In the garden there were indeed hooded figures; two large - one green, one blue - and two small -one red, one purple. The little figures huddled together making a pattern of the rocks that surrounded the largest feature of the garden, while the green one stood watch over them and the blue stood in awe of the imposing trees. It hadn’t taken any particularly complex magic to coax the trees to grow twined round each other, it had been no trouble at all with Josh’s gentle nudges. He hadn’t been there at the funeral, he’d said, and after hearing the story of them he thought it fitting. Margo had smacked and then made out with him.

 

“Children,” Julia’s voice called from beneath her green hood. She pulled it off and offered her hands to the little things that looked up from the rocks. The little red one turned back to their play while the purple one rose and dusted off.

 

“Come on,” the girlish voice whispered, “come on it’s the Prince.”

 

The red one dumped the carefully gathered stones in a strike of violence and dusted off just as the other had but not like that at all. The movements were jerky and angry, like there was too much and not enough. A silent tantrum of motion. But then little red took Julia’s hand just as did little purple and they came to him while the person in the tightly held blue cloak leaned on the tree like it might be home.

 

“El,” Julia greeted, and it was hello and I missed you and it was triumph and apology all in one, “I’d like to introduce the children to you.”

 

“Children, this is the Prince of Fillory.”

 

Little purple’s hood had slipped off her bouncing black curls and Eliot felt joy like a bullet in his chest. It made no sense, as he had never been fond of children save for once when he had loved a child with everything he had and more than that. It made no sense but she smiled and curtised with the same well practiced bluntness of his wife.  

 

Julia pulled back little red riding’s hood to show the same blackness and curls, though these were bounceless and drooping like the child had been talked into a bath but not into conditioning or blow drying of any kind. Then he looked up, the little boy that had perhaps walked out of a childhood picture of Eliot's hidden under his mother’s floorboard where his father couldn’t see. Surely Eliot did not remember what he looked like as a child, but he knew what looking in a mirror felt like and he most certainly knew the unnatural shimmer of those eyes. He took a step back as it began to speak.

 

“You weren’t a prince before,” it said, sounding put off, “you were a peasant and then trickster and then a king and then I think, you were a peasant again. And when I found you, you were sad and lonely and not really anyone at all, but you weren’t a prince.”

 

He had taken so many steps back now that his heels hit the castle doors and he knew that he could shout for guards and soldiers and he knew that he could cast a goddamn Rhinemann Ultra and it would do nothing at all because Quentin had gone to the edge of existence and died to get rid of him and it did nothing nothing nothing at all.

 

“They told me I hurt you,” it continued and then it turned to the little girl in purple, the one who was bright and rosy and somehow impossibly undeniably his, “I don’t remember it. They said it was better that way, but that I should still say sorry. So...sorry - that I hurt you. Did I hurt you very badly?”

 

“Yes,” Eliot said, somehow somewhere finding the voice enough to say this, “yes you hurt me very badly.”

 

“How did I hurt you?”

 

“Don’t,” the little girl whispered, reaching out for its hand. Eliot wanted to stop her but the same thing in him that knew her knew that it would be useless.

 

“You locked me away,” Eliot whispered, “somewhere I could not get out of. Except I did, just once. I saw you had hurt someone - I loved. I loved him so much - and because of you I couldn’t tell him.”

 

“Oh,” the impossible little boy who was not and could not be a boy said, “I know who you are. You are _Eliot Eliot Eliot_.”

 

And then the boy-thing did something impossible in its honesty, in the genuineness of the act.

 

He smiled.

 

“Look Quentin,” he said, calling over his shoulder to the blue one who sat at the foot of the tree of plums and peaches that had been planted just for him, “look I found your Eliot.”

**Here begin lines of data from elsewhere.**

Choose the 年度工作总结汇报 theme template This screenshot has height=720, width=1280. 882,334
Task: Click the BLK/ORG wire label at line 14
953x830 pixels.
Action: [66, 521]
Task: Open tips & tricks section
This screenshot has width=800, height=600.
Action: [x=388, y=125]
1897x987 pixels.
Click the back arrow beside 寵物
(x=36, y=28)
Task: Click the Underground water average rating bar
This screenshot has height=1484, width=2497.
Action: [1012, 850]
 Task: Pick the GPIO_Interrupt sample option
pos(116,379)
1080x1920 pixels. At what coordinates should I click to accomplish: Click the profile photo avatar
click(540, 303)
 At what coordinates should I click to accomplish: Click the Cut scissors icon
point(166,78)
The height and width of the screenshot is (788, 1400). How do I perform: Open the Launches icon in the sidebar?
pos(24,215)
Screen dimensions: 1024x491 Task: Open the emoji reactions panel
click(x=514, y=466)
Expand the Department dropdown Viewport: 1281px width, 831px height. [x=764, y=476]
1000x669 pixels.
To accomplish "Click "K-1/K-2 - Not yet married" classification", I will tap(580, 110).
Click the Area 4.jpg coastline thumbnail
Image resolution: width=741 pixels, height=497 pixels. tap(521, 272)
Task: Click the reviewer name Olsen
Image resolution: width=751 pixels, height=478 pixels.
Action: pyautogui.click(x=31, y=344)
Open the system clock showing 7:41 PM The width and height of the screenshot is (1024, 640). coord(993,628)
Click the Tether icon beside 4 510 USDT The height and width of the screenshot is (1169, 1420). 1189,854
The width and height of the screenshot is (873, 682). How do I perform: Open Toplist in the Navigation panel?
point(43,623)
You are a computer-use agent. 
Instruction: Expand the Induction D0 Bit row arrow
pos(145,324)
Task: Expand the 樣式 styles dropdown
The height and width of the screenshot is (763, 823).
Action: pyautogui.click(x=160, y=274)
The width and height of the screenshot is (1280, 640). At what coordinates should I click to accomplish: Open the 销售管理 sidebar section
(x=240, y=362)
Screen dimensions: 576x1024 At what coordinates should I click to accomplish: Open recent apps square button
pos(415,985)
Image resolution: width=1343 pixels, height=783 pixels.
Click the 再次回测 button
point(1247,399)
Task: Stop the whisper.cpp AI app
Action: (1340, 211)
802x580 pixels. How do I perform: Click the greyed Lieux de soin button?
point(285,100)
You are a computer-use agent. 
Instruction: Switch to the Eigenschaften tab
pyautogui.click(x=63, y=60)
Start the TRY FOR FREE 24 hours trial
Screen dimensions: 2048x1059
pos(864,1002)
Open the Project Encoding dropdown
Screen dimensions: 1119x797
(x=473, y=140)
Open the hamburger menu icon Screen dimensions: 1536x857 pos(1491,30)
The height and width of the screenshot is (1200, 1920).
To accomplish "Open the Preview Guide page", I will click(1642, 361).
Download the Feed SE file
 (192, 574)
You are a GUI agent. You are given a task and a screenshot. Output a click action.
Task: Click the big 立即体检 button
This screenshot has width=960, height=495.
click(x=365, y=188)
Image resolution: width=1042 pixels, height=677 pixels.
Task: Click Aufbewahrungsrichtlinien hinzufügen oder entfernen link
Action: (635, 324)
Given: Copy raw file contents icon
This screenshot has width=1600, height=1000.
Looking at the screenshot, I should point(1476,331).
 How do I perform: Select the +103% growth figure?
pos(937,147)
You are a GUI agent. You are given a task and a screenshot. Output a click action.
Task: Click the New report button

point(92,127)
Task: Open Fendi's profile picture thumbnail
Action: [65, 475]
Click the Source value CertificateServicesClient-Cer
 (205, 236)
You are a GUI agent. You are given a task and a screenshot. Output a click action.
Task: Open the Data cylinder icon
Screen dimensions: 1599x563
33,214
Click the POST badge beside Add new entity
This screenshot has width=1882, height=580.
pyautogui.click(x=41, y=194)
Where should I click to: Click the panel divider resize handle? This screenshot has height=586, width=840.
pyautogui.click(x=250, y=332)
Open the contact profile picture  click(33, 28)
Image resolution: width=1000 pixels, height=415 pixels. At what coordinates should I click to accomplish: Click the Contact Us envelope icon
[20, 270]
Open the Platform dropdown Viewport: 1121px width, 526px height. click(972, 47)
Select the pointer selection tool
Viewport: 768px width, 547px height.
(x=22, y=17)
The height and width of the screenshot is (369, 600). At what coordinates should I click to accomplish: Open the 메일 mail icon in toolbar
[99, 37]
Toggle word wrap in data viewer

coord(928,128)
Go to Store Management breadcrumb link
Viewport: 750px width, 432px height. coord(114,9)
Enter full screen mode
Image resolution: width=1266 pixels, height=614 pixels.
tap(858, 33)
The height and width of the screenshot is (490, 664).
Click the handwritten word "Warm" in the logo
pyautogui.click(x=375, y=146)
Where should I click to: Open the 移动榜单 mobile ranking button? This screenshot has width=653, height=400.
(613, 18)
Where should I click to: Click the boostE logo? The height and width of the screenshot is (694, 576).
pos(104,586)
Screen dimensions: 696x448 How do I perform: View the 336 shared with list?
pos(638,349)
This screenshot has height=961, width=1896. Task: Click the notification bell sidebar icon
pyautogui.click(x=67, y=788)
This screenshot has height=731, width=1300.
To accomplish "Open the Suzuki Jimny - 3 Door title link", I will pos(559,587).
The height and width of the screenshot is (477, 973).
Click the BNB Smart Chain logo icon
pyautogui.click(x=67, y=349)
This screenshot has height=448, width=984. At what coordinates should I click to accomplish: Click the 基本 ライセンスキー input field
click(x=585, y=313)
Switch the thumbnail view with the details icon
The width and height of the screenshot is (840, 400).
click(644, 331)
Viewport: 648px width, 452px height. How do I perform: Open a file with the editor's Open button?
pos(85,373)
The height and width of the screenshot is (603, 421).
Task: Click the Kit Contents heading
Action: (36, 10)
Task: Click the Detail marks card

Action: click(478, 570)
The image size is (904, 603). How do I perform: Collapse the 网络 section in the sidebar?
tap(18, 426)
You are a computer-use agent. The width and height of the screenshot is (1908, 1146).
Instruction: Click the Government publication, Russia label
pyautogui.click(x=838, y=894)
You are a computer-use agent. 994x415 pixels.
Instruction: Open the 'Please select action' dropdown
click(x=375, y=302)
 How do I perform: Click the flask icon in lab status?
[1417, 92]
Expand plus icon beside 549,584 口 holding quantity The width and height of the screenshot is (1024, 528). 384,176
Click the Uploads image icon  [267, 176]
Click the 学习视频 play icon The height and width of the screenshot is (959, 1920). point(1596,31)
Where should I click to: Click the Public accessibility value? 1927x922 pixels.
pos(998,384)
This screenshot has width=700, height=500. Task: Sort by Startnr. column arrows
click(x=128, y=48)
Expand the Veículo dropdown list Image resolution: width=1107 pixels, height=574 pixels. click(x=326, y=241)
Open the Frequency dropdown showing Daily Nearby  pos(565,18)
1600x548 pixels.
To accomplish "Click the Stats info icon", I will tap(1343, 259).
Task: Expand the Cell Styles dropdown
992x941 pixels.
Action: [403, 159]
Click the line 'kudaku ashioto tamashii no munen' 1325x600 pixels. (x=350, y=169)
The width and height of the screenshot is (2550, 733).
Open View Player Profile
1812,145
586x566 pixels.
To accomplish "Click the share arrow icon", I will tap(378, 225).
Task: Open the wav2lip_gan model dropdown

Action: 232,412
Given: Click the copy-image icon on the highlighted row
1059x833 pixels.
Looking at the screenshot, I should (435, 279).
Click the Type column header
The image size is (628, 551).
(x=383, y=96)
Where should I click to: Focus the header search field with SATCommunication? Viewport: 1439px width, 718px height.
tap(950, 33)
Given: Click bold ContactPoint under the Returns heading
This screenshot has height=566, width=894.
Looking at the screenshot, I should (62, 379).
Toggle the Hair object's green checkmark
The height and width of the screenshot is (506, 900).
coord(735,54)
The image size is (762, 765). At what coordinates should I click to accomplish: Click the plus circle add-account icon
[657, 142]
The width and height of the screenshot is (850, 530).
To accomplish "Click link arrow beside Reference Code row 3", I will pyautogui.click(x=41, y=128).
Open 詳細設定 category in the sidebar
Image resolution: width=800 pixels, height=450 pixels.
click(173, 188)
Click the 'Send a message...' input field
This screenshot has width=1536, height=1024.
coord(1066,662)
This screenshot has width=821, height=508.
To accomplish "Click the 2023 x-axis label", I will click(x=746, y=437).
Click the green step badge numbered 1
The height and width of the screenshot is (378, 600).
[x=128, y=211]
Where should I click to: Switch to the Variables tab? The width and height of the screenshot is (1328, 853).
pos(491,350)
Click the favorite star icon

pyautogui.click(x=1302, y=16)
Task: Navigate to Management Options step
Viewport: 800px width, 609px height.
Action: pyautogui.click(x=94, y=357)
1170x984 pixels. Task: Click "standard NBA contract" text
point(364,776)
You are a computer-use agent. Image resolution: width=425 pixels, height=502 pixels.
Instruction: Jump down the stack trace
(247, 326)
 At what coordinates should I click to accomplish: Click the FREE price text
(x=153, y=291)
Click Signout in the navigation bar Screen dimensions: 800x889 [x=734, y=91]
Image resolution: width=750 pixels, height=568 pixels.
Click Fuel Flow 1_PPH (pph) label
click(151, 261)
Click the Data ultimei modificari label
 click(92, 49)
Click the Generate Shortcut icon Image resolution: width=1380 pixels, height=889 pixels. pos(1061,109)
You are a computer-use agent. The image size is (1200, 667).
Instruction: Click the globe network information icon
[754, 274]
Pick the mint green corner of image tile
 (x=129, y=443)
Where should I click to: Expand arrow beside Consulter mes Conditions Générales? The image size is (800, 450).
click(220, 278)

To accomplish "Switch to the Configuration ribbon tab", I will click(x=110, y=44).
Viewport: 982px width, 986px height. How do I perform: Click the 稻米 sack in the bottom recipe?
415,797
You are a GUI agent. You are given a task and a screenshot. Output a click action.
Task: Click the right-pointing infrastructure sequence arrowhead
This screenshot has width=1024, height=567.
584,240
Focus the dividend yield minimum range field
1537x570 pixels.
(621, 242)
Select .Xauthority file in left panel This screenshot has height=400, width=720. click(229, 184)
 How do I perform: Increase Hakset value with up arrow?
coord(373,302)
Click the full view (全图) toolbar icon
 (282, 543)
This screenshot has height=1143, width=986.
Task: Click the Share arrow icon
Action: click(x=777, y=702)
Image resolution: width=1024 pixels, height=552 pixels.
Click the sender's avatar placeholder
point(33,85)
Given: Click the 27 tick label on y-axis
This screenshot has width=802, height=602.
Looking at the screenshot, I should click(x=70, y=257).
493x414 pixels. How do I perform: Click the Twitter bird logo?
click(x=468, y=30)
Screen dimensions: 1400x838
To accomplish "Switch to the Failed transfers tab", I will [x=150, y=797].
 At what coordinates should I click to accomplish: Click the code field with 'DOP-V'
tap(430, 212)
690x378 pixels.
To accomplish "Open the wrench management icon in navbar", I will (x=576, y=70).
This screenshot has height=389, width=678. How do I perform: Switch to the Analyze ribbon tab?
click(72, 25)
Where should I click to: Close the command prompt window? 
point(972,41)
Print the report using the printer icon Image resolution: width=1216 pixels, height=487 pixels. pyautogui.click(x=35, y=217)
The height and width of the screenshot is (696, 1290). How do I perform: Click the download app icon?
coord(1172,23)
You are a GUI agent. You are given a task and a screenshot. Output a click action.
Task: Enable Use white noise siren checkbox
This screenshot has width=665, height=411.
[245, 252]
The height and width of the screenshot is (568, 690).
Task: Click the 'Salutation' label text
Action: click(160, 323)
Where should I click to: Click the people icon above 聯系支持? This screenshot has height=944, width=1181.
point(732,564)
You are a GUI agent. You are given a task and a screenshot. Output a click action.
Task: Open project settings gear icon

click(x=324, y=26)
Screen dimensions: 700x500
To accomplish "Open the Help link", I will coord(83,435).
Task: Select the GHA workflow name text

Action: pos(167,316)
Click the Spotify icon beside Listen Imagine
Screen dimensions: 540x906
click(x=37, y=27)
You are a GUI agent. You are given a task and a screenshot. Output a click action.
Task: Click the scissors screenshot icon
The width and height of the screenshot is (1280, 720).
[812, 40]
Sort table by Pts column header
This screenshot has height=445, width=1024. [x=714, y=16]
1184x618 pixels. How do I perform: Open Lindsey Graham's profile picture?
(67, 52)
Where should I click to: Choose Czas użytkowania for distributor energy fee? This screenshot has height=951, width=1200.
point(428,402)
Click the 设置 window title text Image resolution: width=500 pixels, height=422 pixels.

	6. Interlude: The Children

Summers looked up at the man in black cloths and bit back a little gasp. She had come awake in a strange place with scared women staring them down and had known Quentin would protect them and not much else of the world besides that. They had whispered and they had traveled and she had known nothing else but Quentin's soft care and the boy's warm hand in hers. But she knew this, somehow, she knew this face. The man had a young face and ancient eyes, he looked just like the boy that held her hand in so many ways, except that the man was tall and regal and leaned on a shining cane as he wept. He seemed fearful, also, in a way that she had never known anyone to be.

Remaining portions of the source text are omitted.